Bloom Spices In Your Roux For A More Flavorful Mac And Cheese

The key to a delectable recipe comes from a flavorful foundation. A good plate of mac and cheese starts with seasoning the cheese sauce, but the best one incorporates spices much earlier. The roux is the first building block for the cozy meal, so for better-tasting mac and cheese, bloom your spices in the thickening agent.

In many recipes, such as our simple mac and cheese, spices are added to the cheese sauce. While leaving them to simmer away in the golden liquid does help to infuse it with flavor, it doesn't unlock the depths of the spices like blooming does. When cooking with spices, you can heat them in a fat to coax out the more intoxicating elements of their flavor. Most herbs and spices tend to be fat-soluble, meaning their flavor compounds seep out when heated in oil, butter, or ghee, making a roux the perfect vehicle to carry out the technique.

An equal mix of fat and flour, a roux helps to thicken dishes with its velvety touch.

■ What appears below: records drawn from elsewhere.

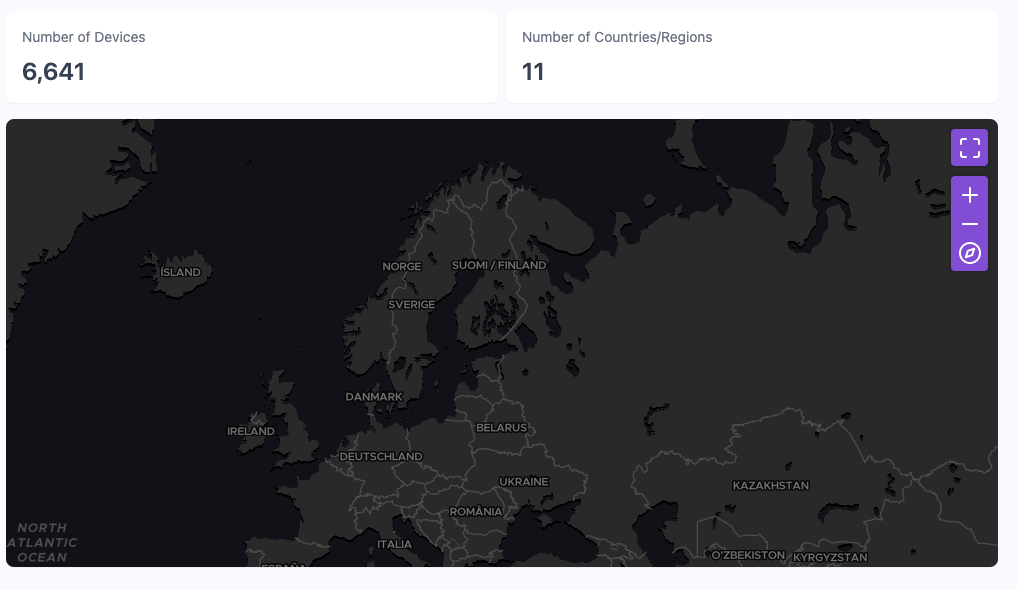Click the North Atlantic Ocean label

(x=42, y=542)
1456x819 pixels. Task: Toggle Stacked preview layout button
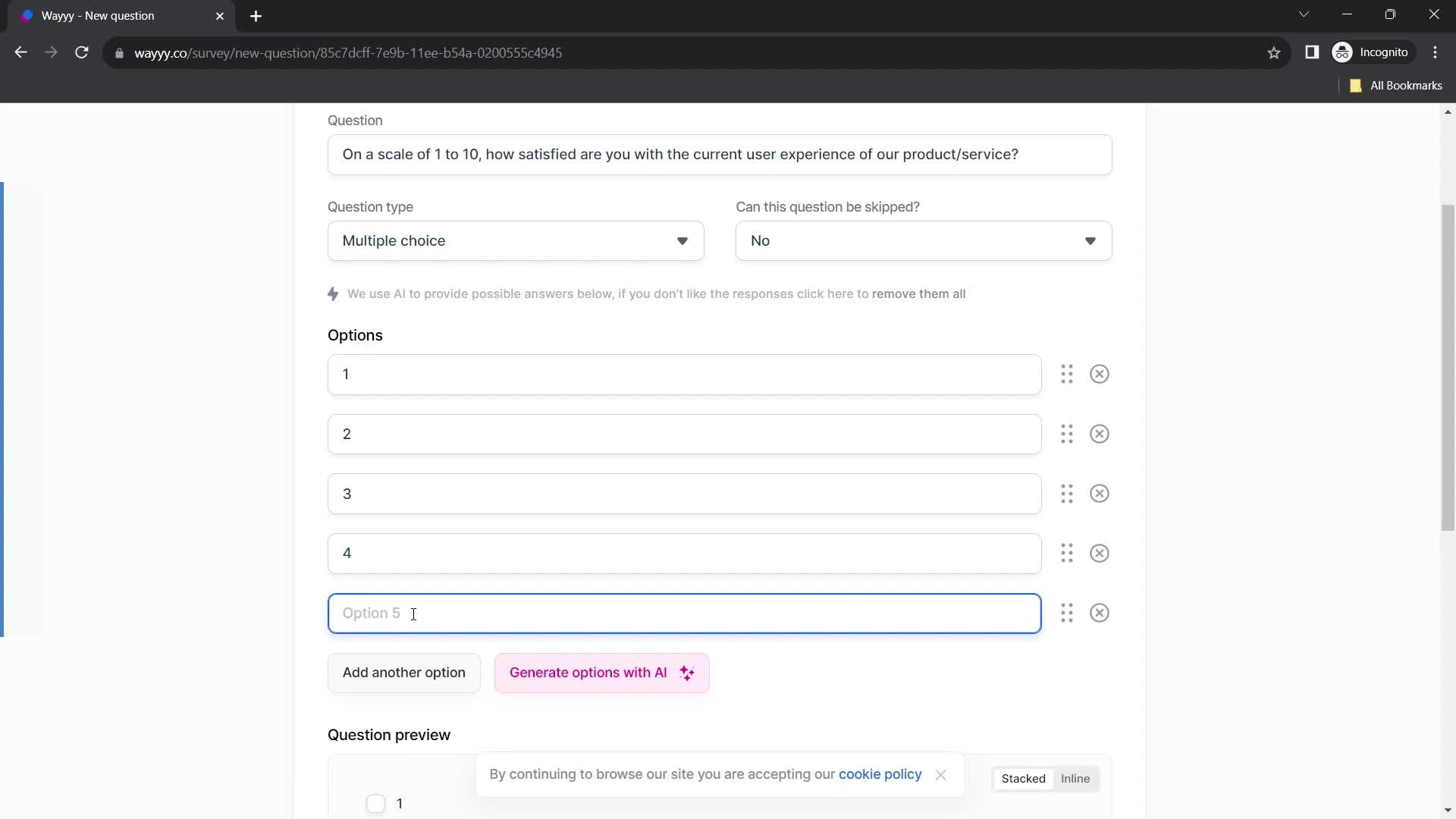coord(1023,778)
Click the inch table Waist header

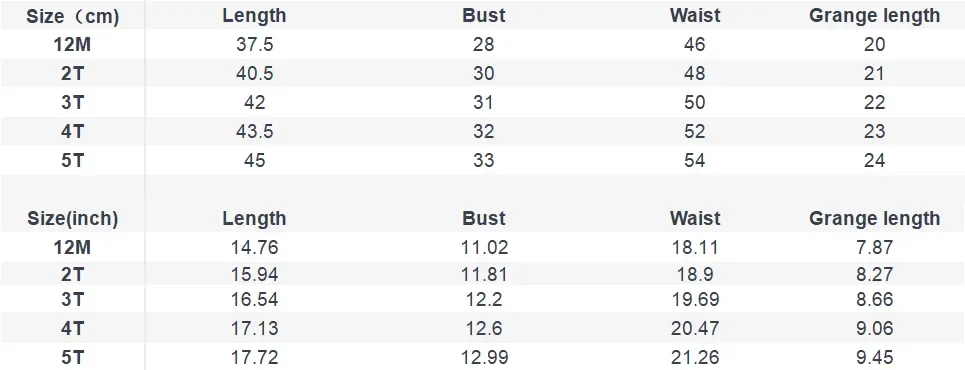click(x=694, y=218)
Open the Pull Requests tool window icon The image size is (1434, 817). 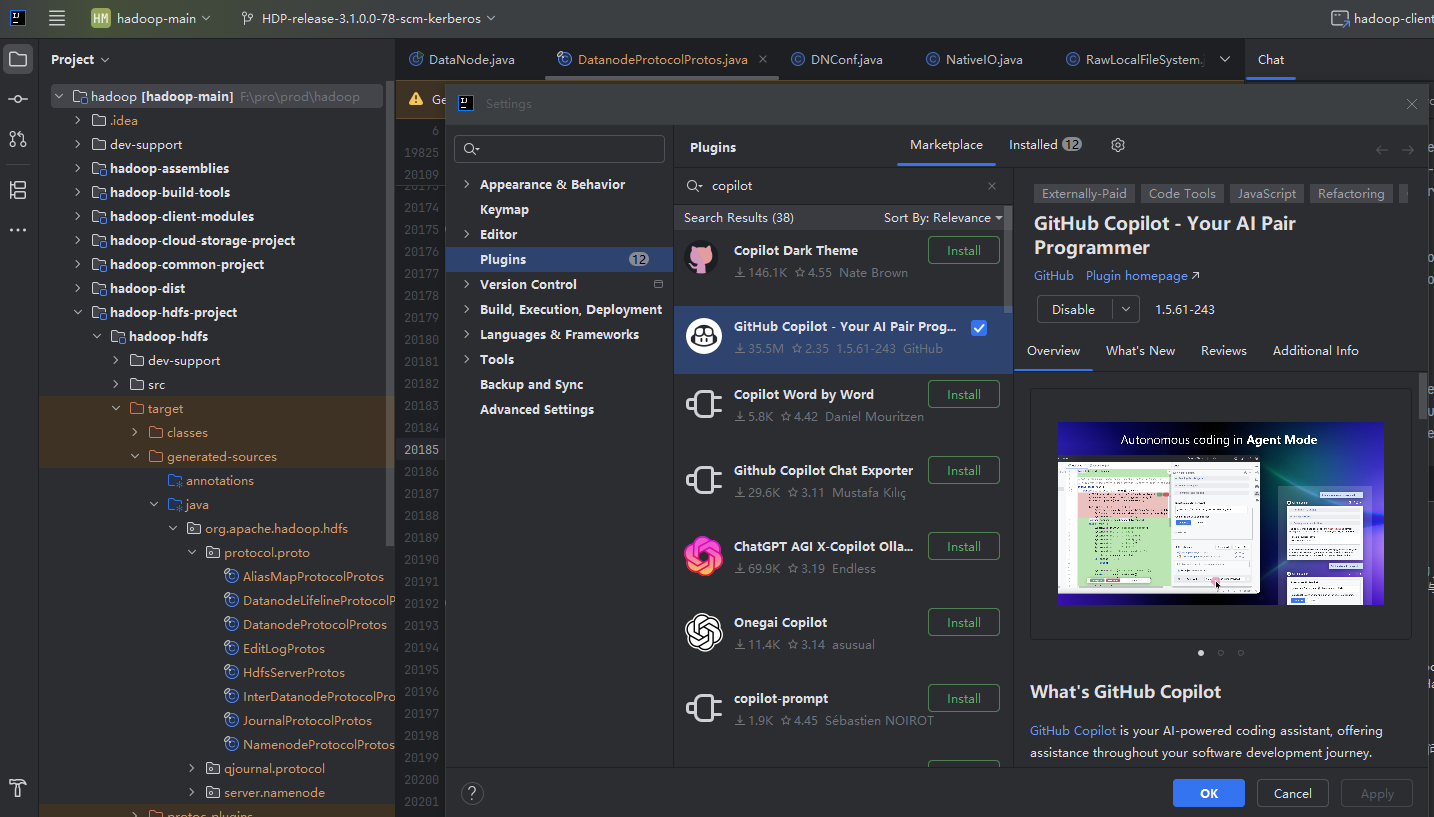pyautogui.click(x=18, y=139)
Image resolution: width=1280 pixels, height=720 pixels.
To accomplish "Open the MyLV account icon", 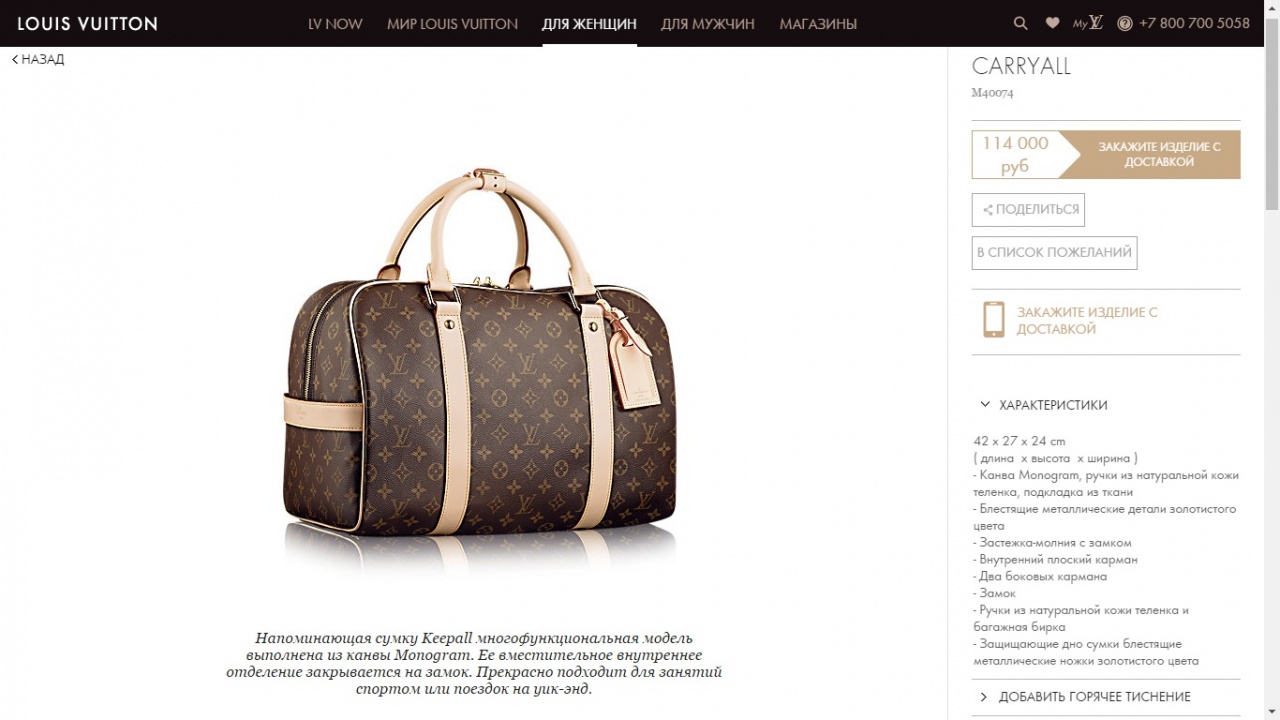I will 1088,23.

Before adding the flour, you'll need to heat the butter — this is where the spices come in. As soon as the butter has melted, stir in your ground spices and herbs over low heat. Blooming spices can take anywhere from 30 seconds to a few minutes, so it won't lengthen your cooking time by much. Once the spices have bloomed, you can sprinkle in the flour.

Which spices should you bloom for mac and cheese?

The most important thing is to choose seasonings that bloom quickly. If they're left in the fat for too long, the butter can brown, meaning the roux will darken in color. Since a white roux is integral for classic mac and cheese, you'll want to maintain the butter's color and texture.

Red pepper flakes are an excellent spice to bloom, as they need to be heated for only 30 seconds before their flavor is fully released into the fat. You can sprinkle them into melted butter, along with ground black pepper and nutmeg for baked mac and cheese casserole with subtle layers of warmth spread throughout. If you prefer your mac and cheese a little woodsier, herbs also bloom within less than a minute. Add ground rosemary and thyme to the butter and stir constantly before incorporating the flour.

Another reason to be careful not to bloom the spices too long or at a high heat is that they're prone to burning easily. You may also want to add less seasoning than you're used to. The blooming technique amplifies their flavor, so it's best to be sparing with your use of already dominating seasonings like rosemary or cumin.